## WHAT THE TASK REQUIRES
The task calls for every line of the data to be retyped exactly.
------------------------------------
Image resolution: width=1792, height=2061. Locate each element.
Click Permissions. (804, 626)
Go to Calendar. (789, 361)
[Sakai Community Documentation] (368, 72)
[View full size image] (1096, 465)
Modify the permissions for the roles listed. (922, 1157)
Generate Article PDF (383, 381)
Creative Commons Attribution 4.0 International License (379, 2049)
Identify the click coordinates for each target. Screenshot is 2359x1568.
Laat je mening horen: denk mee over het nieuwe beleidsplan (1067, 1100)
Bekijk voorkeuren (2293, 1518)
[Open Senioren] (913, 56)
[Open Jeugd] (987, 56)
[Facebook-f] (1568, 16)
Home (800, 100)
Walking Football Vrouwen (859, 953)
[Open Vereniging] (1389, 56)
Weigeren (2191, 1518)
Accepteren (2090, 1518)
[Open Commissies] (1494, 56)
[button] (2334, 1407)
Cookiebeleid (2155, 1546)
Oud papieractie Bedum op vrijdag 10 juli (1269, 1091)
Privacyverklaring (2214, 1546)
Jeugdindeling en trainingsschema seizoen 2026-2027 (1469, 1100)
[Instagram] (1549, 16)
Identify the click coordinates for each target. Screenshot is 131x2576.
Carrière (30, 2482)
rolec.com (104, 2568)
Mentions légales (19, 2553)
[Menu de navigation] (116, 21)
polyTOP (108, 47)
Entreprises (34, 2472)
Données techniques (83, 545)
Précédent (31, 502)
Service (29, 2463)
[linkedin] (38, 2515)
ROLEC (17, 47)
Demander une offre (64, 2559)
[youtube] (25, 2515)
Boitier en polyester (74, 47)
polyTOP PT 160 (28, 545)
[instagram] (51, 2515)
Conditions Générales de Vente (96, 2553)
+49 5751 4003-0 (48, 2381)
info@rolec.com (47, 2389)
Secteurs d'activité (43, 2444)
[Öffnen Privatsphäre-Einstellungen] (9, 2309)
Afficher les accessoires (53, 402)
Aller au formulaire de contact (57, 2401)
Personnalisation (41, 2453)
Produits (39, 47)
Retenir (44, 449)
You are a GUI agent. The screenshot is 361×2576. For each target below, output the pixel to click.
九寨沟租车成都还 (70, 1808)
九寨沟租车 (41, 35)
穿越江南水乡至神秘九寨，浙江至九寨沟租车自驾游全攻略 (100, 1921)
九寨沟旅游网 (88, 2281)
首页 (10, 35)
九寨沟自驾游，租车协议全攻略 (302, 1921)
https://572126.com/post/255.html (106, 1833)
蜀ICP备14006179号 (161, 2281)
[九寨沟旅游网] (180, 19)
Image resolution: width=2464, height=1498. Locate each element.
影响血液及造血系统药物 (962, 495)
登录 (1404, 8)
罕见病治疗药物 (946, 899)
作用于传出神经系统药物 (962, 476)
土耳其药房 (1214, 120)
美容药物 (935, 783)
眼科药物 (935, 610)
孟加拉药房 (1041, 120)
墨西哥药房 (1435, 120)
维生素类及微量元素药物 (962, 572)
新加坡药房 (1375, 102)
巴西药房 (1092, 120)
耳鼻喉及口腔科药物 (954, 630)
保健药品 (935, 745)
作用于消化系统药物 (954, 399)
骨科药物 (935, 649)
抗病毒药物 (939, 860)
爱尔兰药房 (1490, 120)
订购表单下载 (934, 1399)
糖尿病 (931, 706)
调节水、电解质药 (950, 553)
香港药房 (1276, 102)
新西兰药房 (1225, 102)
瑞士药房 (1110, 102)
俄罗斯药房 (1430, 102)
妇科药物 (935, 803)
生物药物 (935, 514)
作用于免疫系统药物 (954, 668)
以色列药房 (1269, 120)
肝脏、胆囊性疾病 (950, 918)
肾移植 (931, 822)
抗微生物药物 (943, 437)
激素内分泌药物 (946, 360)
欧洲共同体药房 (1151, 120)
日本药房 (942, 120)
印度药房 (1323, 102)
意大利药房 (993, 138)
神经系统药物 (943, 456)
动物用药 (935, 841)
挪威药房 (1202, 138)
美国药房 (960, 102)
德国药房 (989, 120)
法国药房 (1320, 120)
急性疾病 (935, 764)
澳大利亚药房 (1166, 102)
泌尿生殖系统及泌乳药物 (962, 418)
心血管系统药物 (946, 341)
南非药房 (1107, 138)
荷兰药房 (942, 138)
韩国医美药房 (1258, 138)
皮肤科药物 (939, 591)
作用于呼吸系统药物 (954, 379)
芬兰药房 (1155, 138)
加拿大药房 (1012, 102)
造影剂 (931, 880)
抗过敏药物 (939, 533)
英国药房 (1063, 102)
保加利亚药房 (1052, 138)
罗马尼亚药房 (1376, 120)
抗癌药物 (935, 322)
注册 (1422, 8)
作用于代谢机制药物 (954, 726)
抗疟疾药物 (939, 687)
------------------------------------
## PROBLEM SOLUTION
Image resolution: width=1792, height=2061. Locate each element.
Click Permissions. (804, 626)
Go to Calendar. (789, 361)
[Sakai Community Documentation] (368, 72)
[View full size image] (1096, 465)
Modify the permissions for the roles listed. (922, 1157)
Generate Article PDF (383, 381)
Creative Commons Attribution 4.0 International License (379, 2049)
Identify the click coordinates for each target. Screenshot is 2359x1568.
Laat je mening horen: denk mee over het nieuwe beleidsplan (1067, 1100)
Bekijk voorkeuren (2293, 1518)
[Open Senioren] (913, 56)
[Open Jeugd] (987, 56)
[Facebook-f] (1568, 16)
Home (800, 100)
Walking Football Vrouwen (859, 953)
[Open Vereniging] (1389, 56)
Weigeren (2191, 1518)
Accepteren (2090, 1518)
[Open Commissies] (1494, 56)
[button] (2334, 1407)
Cookiebeleid (2155, 1546)
Oud papieractie Bedum op vrijdag 10 juli (1269, 1091)
Privacyverklaring (2214, 1546)
Jeugdindeling en trainingsschema seizoen 2026-2027 (1469, 1100)
[Instagram] (1549, 16)
Identify the click coordinates for each target. Screenshot is 131x2576.
Carrière (30, 2482)
rolec.com (104, 2568)
Mentions légales (19, 2553)
[Menu de navigation] (116, 21)
polyTOP (108, 47)
Entreprises (34, 2472)
Données techniques (83, 545)
Précédent (31, 502)
Service (29, 2463)
[linkedin] (38, 2515)
ROLEC (17, 47)
Demander une offre (64, 2559)
[youtube] (25, 2515)
Boitier en polyester (74, 47)
polyTOP PT 160 (28, 545)
[instagram] (51, 2515)
Conditions Générales de Vente (96, 2553)
+49 5751 4003-0 (48, 2381)
info@rolec.com (47, 2389)
Secteurs d'activité (43, 2444)
[Öffnen Privatsphäre-Einstellungen] (9, 2309)
Afficher les accessoires (53, 402)
Aller au formulaire de contact (57, 2401)
Personnalisation (41, 2453)
Produits (39, 47)
Retenir (44, 449)
You are a GUI agent. The screenshot is 361×2576. For each target below, output the pixel to click.
九寨沟租车成都还 (70, 1808)
九寨沟租车 (41, 35)
穿越江南水乡至神秘九寨，浙江至九寨沟租车自驾游全攻略 (100, 1921)
九寨沟旅游网 (88, 2281)
首页 (10, 35)
九寨沟自驾游，租车协议全攻略 (302, 1921)
https://572126.com/post/255.html (106, 1833)
蜀ICP备14006179号 (161, 2281)
[九寨沟旅游网] (180, 19)
Image resolution: width=2464, height=1498. Locate each element.
影响血液及造血系统药物 (962, 495)
登录 (1404, 8)
罕见病治疗药物 (946, 899)
作用于传出神经系统药物 (962, 476)
土耳其药房 (1214, 120)
美容药物 (935, 783)
眼科药物 (935, 610)
孟加拉药房 (1041, 120)
墨西哥药房 (1435, 120)
维生素类及微量元素药物 (962, 572)
新加坡药房 (1375, 102)
巴西药房 (1092, 120)
耳鼻喉及口腔科药物 (954, 630)
保健药品 (935, 745)
作用于消化系统药物 (954, 399)
骨科药物 (935, 649)
抗病毒药物 (939, 860)
爱尔兰药房 (1490, 120)
订购表单下载 (934, 1399)
糖尿病 (931, 706)
调节水、电解质药 (950, 553)
香港药房 (1276, 102)
新西兰药房 (1225, 102)
瑞士药房 (1110, 102)
俄罗斯药房 (1430, 102)
妇科药物 (935, 803)
生物药物 (935, 514)
作用于免疫系统药物 (954, 668)
以色列药房 (1269, 120)
肝脏、胆囊性疾病 (950, 918)
肾移植 (931, 822)
抗微生物药物 (943, 437)
激素内分泌药物 (946, 360)
欧洲共同体药房 (1151, 120)
日本药房 (942, 120)
印度药房 (1323, 102)
意大利药房 (993, 138)
神经系统药物 (943, 456)
动物用药 (935, 841)
挪威药房 (1202, 138)
美国药房 (960, 102)
德国药房 (989, 120)
法国药房 (1320, 120)
急性疾病 (935, 764)
澳大利亚药房 (1166, 102)
泌尿生殖系统及泌乳药物 (962, 418)
心血管系统药物 (946, 341)
南非药房 (1107, 138)
荷兰药房 (942, 138)
韩国医美药房 (1258, 138)
皮肤科药物 (939, 591)
作用于呼吸系统药物 (954, 379)
芬兰药房 (1155, 138)
加拿大药房 (1012, 102)
造影剂 (931, 880)
抗过敏药物 (939, 533)
英国药房 (1063, 102)
保加利亚药房 (1052, 138)
罗马尼亚药房 (1376, 120)
抗癌药物 (935, 322)
注册 (1422, 8)
作用于代谢机制药物 (954, 726)
抗疟疾药物 (939, 687)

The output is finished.